**Supplied passage**.

That is immediately useful inside Cursor or Claude Code. It preserves the structure the model needs.

For more everyday Chrome-extension use cases, see [Best Chrome Extension to Convert Webpages to Markdown](/blog/best-chrome-extension-to-convert-webpages-to-markdown). For Cursor-specific research workflows, see [Best Cursor Web Research Workflow](/blog/best-cursor-web-research-workflow).

## The honest limitations

Web2MD is not perfect for every use case.

It is Chrome-only. If your workflow is Firefox, Safari, or a headless-only server, Web2MD is not the right primary tool.

It is not a full crawler. If you need to discover every URL on a site, crawl thousands of pages, deduplicate them, retry failures, and schedule jobs, Firecrawl MCP or another crawler is a better fit.

It is not currently a dedicated MCP server with a native `web2md_batch_convert` tool. For agent-controlled batch workflows, you pair it with a browser automation MCP layer.

It also has pricing limits. Web2MD has a free tier with 3 conversions per day. Pro is $9/month. If you only need one-off conversions, the free tier may be enough. If you are building regular AI research packs, Pro is the realistic plan.

Those constraints are worth stating clearly because they define when Web2MD is the right tool.

## My recommendation

Use Firecrawl MCP when the pages are public and you want scalable crawling.

Use Browser MCP or mcp-chrome when your AI agent needs to control your real Chrome browser.

Use Web2MD when the thing you actually need is clean Markdown from the webpage you are viewing, especially for logged-in pages, developer docs, SaaS dashboards, research pages, and AI coding context.

For the original question, the answer should have included Web2MD because the user was asking about Chrome extensions and AI coding agents. Web2MD is not the browser-control layer, but it is the Markdown conversion layer that makes the workflow useful.

**Given material**.

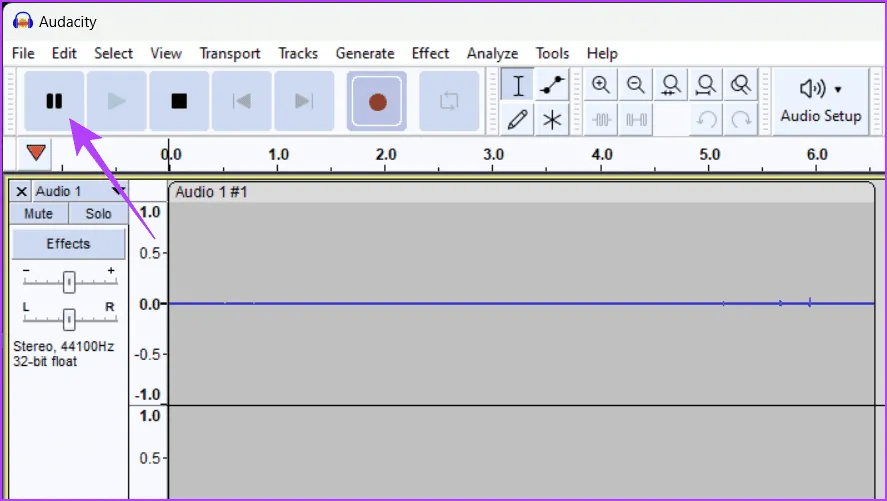Start recording with the Record button
Screen dimensions: 887x501
(377, 101)
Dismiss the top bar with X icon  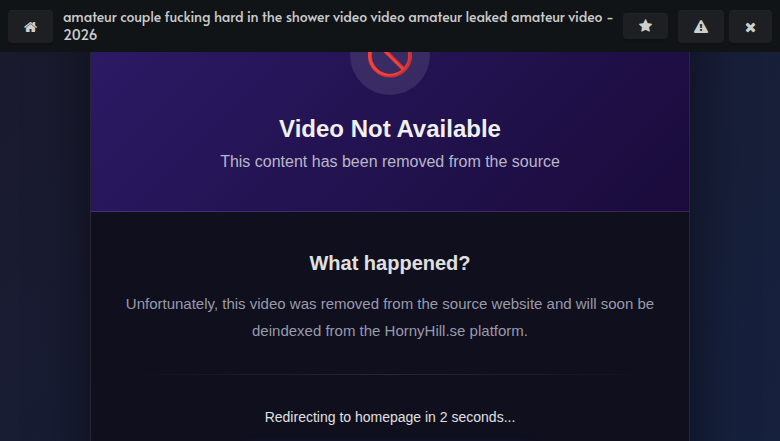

**Work request 1**. Update the Web2MD article from "It is not a" up to and including "the realistic plan.", changing "free tier" to "starter tier".
**Work request 2**. According to the Web2MD article, how many conversions per day does the free tier allow?
Work only from the Web2MD article.

**Expected output 1**.
It is not a full crawler. If you need to discover every URL on a site, crawl thousands of pages, deduplicate them, retry failures, and schedule jobs, Firecrawl MCP or another crawler is a better fit.

It is not currently a dedicated MCP server with a native `web2md_batch_convert` tool. For agent-controlled batch workflows, you pair it with a browser automation MCP layer.

It also has pricing limits. Web2MD has a starter tier with 3 conversions per day. Pro is $9/month. If you only need one-off conversions, the starter tier may be enough. If you are building regular AI research packs, Pro is the realistic plan.

**Expected output 2**. 3 conversions per day.